Integrating Accelerated Video Decoding in AOSP

Upstream enabled development boards are an extremely crucial tool for our work at Linaro, as they provide a platform to develop and validate new solutions, as well as allow us to demonstrate the value of those solutions to upstream maintainers, and also as a vehicle for testing to ensure external regressions are caught and quickly fixed. However, compared to shipping devices like phones, development boards are usually missing functionality. Often this is due to missing hardware, such as touch-panels, NFC, batteries, or fingerprint readers, but in some cases it’s due to missing upstream kernel support for specific hardware functionality, or missing userland HALs to enable it. For the scope of much of our work, this is acceptable, as we can still do quite a bit of core kernel development and testing with only a basic amount of functionality. But there are still benefits to be had by enabling additional features on development boards, as in doing so, we may find bugs and limitations of existing frameworks, and it allows us to collaboratively work with others to solve and upstream generic solutions to the problems we find.

One area that has commonly been missing on AOSP development boards is open implementations of accelerated video decoding.

On prior AOSP development boards, this has mostly been due to missing upstream kernel support for video decoding IP. However, on the Qualcomm Dragonboard 845c/Robotics RB3 and RB5 devices, the Qualcomm Landing Team has managed to upstream kernel support for the Venus acceleration hardware, using standard kernel v4l2 interfaces. The Qualcomm landing team is an engineering team within Linaro which works closely with Qualcomm on upstreaming their platforms.

While this got it working for classic Linux environments, AOSP was still missing out, as Android has its own media subsystem called Codec2, and it requires a vendor supplied HAL to glue its logic to the kernel drivers for hardware support. And most vendors shipping devices usually implement their own proprietary HALs, using out of tree, non-v4l2 kernel drivers.

A while back Google did implement a v4l2_codec2 HAL, to use the upstream kernels v4l2 interfaces. However, this HAL seems to have evolved out of efforts from the ChromeOS team, likely for use when running Android containers on ChromeOS. This means it included the extra complexity of additional abstractions in order to work on ChromeOS, and as a result it had a number of logic and build assumptions that prevented it from working properly on plain AOSP in the past.

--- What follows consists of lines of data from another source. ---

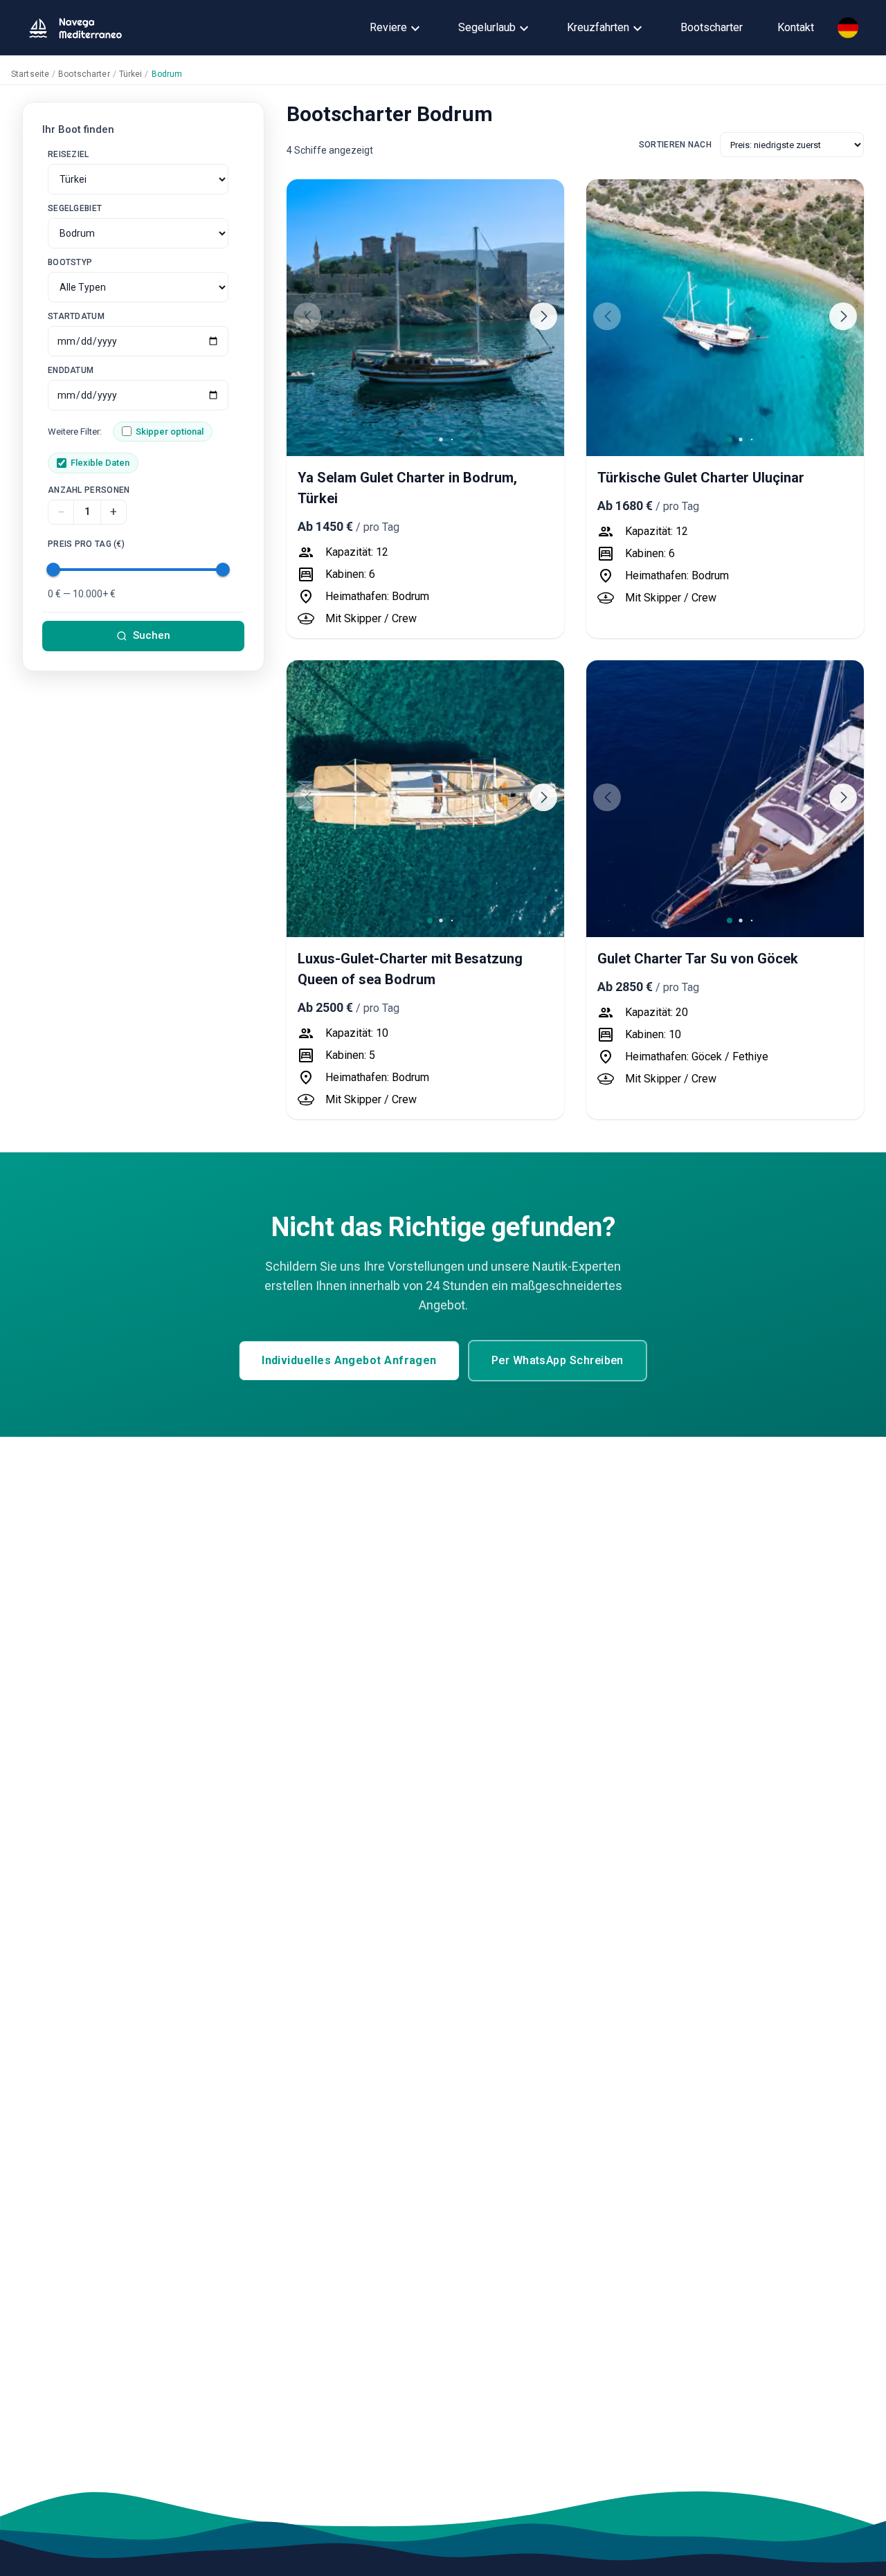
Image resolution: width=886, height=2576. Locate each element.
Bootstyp (70, 262)
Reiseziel (68, 154)
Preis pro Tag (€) (86, 544)
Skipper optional (170, 431)
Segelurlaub (487, 27)
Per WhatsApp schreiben (557, 1360)
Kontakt (795, 27)
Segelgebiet (75, 208)
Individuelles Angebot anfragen (349, 1360)
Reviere (388, 27)
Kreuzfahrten (598, 27)
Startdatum (76, 316)
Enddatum (70, 370)
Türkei (131, 74)
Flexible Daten (100, 462)
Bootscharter (711, 27)
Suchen (151, 635)
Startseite (30, 74)
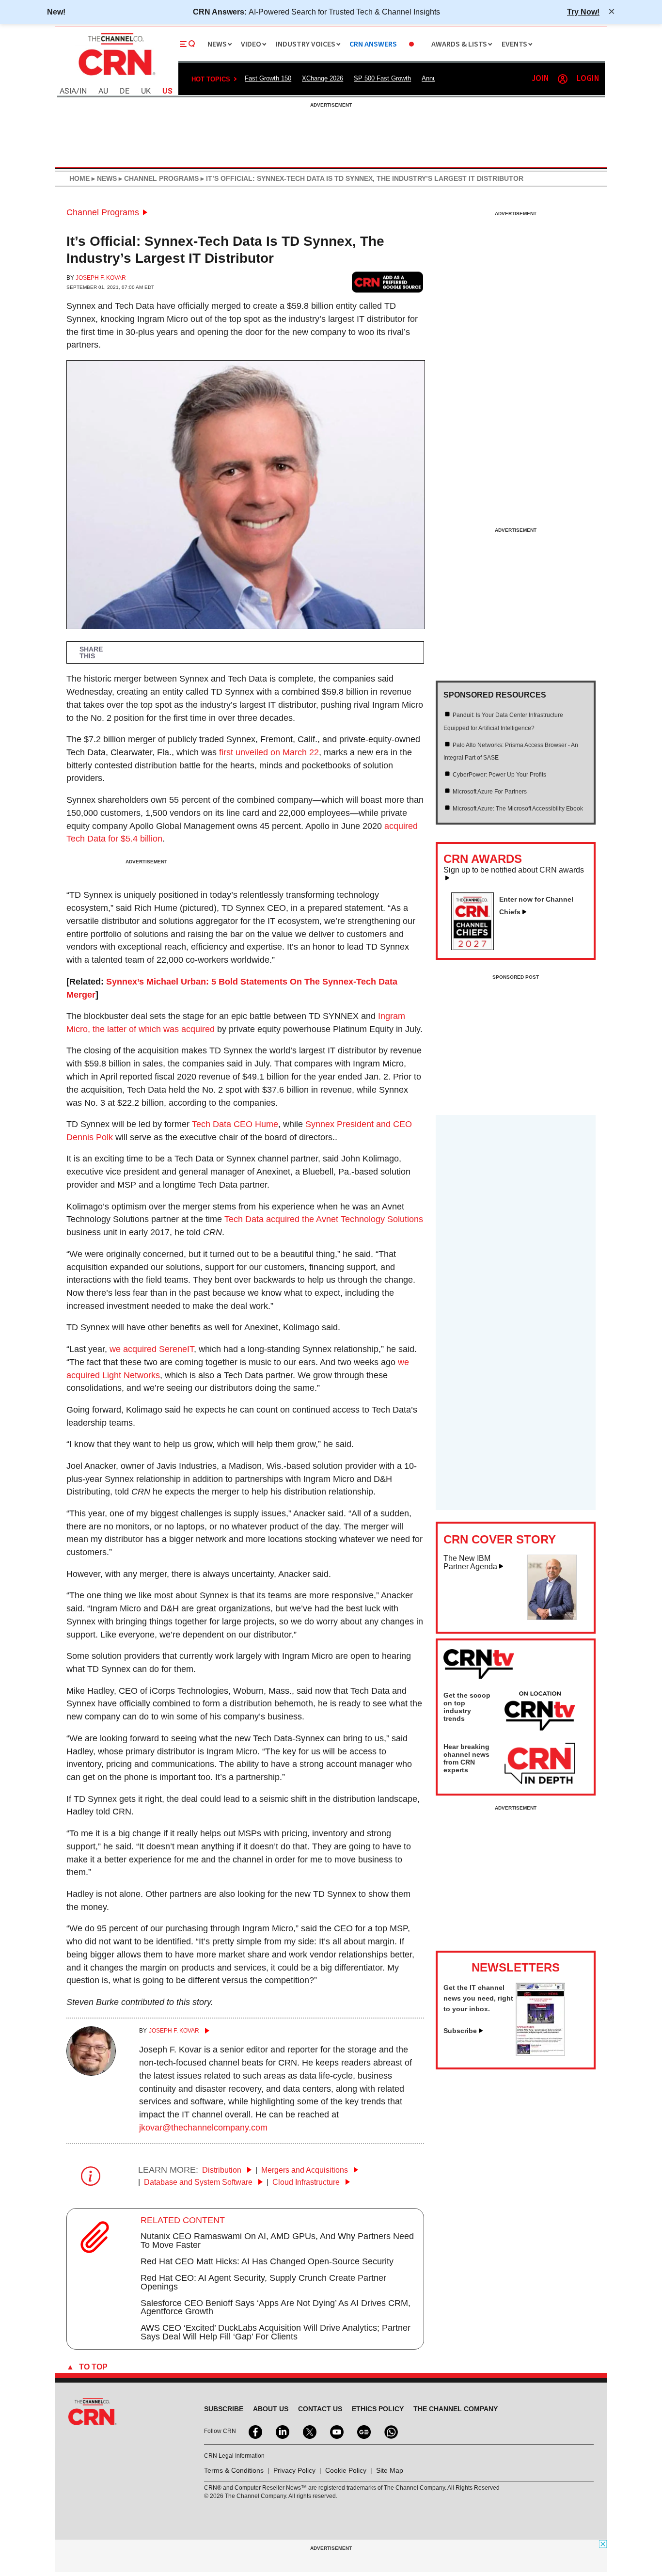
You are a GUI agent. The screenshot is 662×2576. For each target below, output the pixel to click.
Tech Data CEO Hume (235, 1124)
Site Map (389, 2470)
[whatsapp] (390, 2431)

After a number of false starts, Amit Pundir and myself started taking a more serious look at integrating the v4l2_codec2 HAL earlier this year. This also aligned with similar external efforts by both Kevin Hilman and Neil Armstrong from Baylibre as well as Dmitry Shmidt on the AndroidTV team, which let us collaborate on various build-issues and potential routes for moving forward. But it wasn’t until a major refactoring effort to the HAL by Google, that was released with Android12, that we were able to make any real progress.

Unfortunately, the newly refactored code in Android12 didn’t work out of the box. But we were able to make further progress than before, and working with Google developers as well as other other community members, we uncovered a number of other bugs in the process.

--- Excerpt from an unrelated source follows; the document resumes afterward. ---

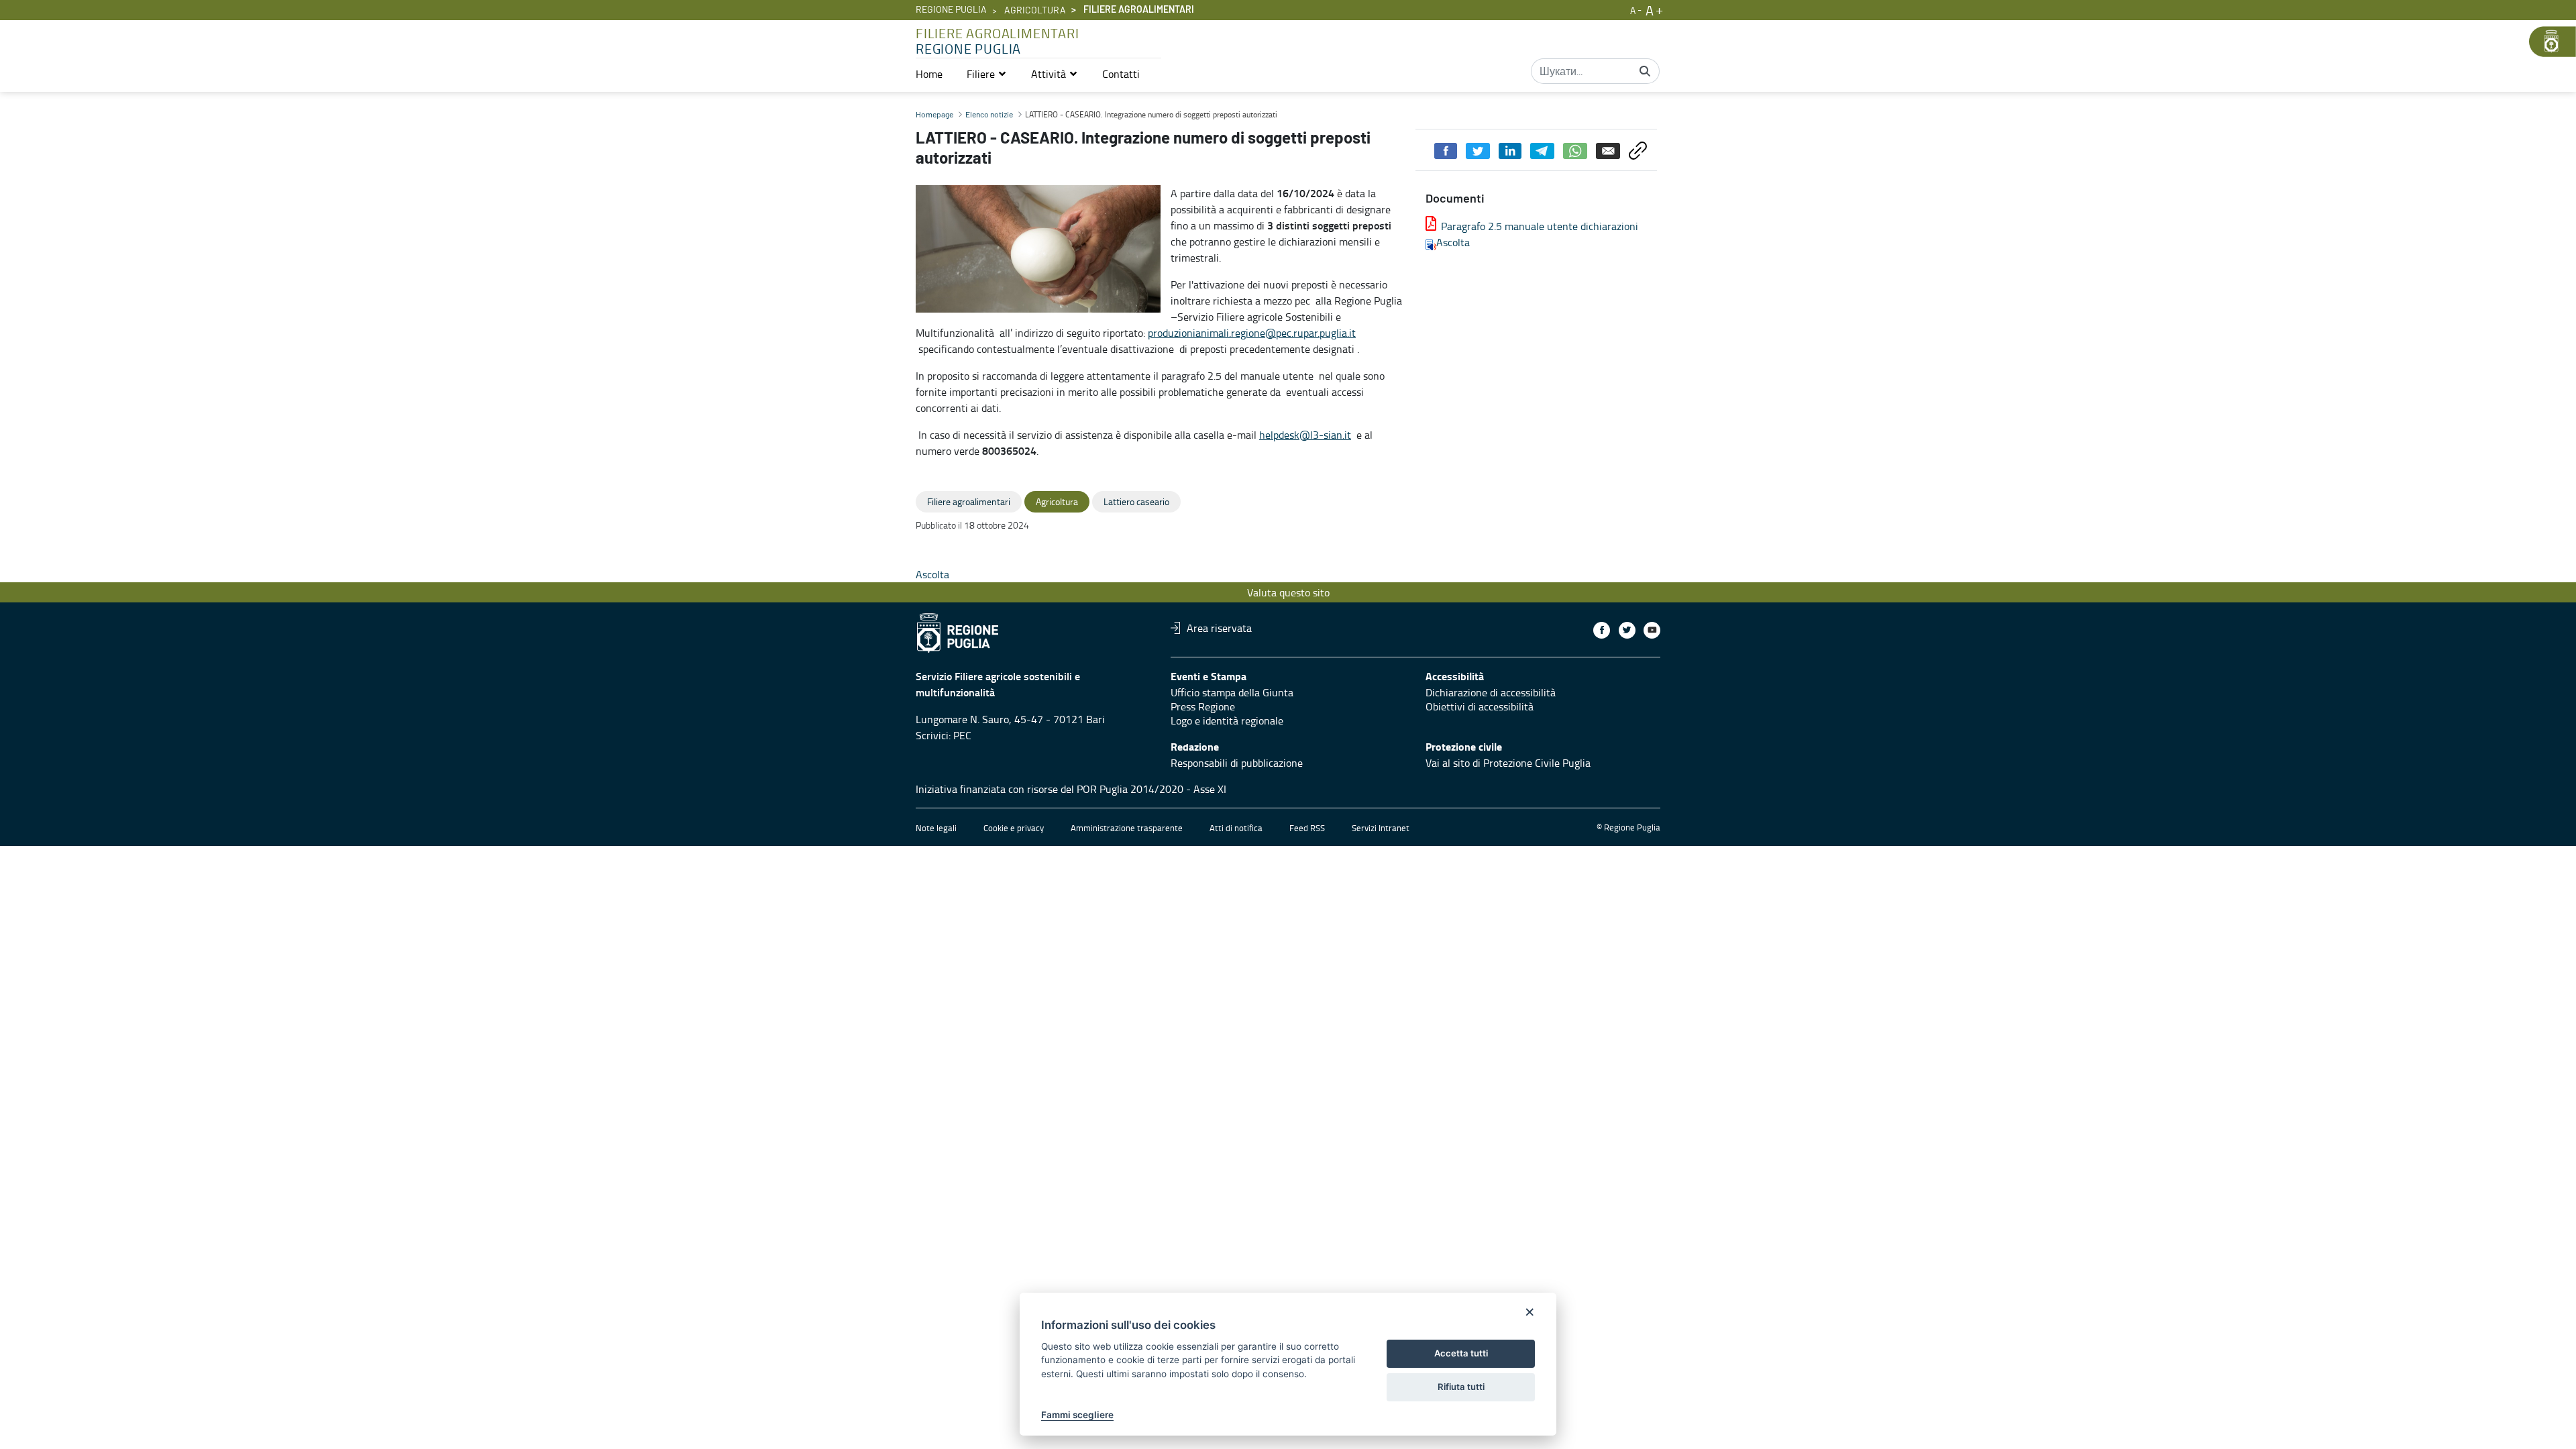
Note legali (936, 828)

The first was a kernel issue with the v4l2 VIDIOC_DQEVENT ioctl. Once diagnosed, I reported the problem to Arnd Bergmann who was able to quickly submit a fix, which has now been merged.

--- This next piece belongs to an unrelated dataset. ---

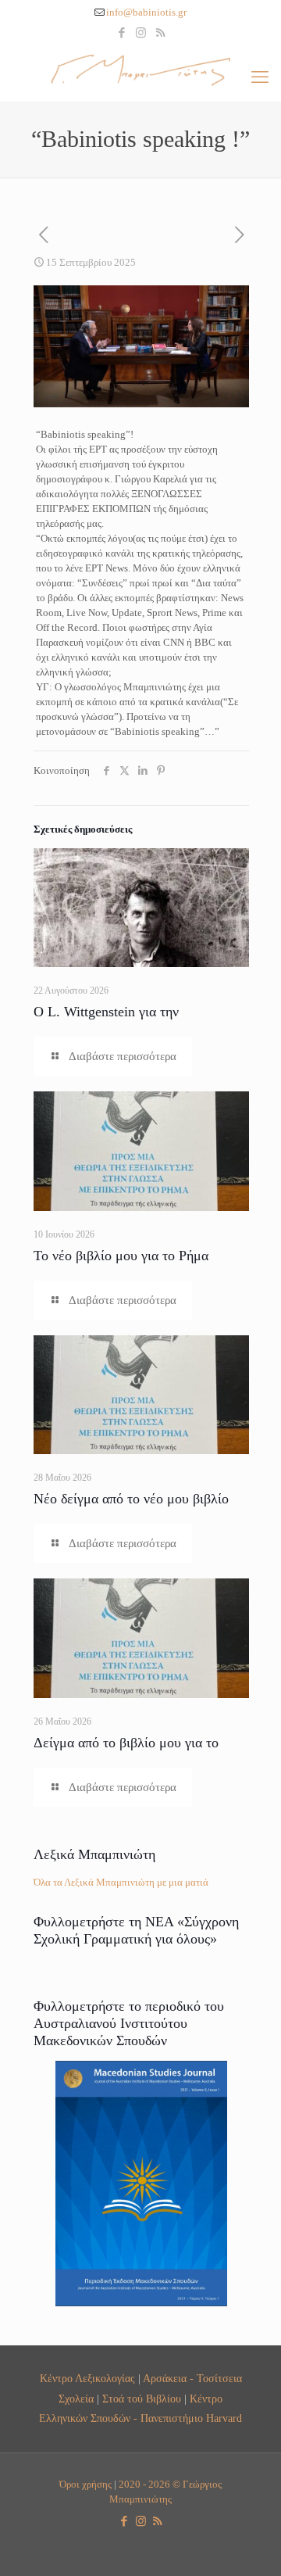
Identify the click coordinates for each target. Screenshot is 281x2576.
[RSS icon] (160, 33)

Additionally, with the extra efforts working with the venus kernel driver, we uncovered a frequent boot issue, where the driver components would initialize in an unexpected order causing a crash. For this, Tadeusz Struck stepped in, diagnosed the issue and submitted a patch upstream to fix it.

Another issue was found in the drm_hwcomposer which was not handling multi-plane buffers properly. I submitted an initial fix, and Roman Stratiienko from the GloDroid project merged a further improved fix for the problem.

Finally, with a few other hacks we managed for the first time to get video output from the v4l2_codec2 HAL. This was exciting, but unfortunately that output looked like this:

After much continued debugging (which included a hack to overwrite the venus output buffers with a hand-calculated frame to try to understand if the venus hardware was exporting the wrong format or if the display was not displaying it correctly), I realized that the gralloc allocator was setting the DRM_FORMAT_MOD_QCOM_COMPRESSED modifier flag on the dmabuf.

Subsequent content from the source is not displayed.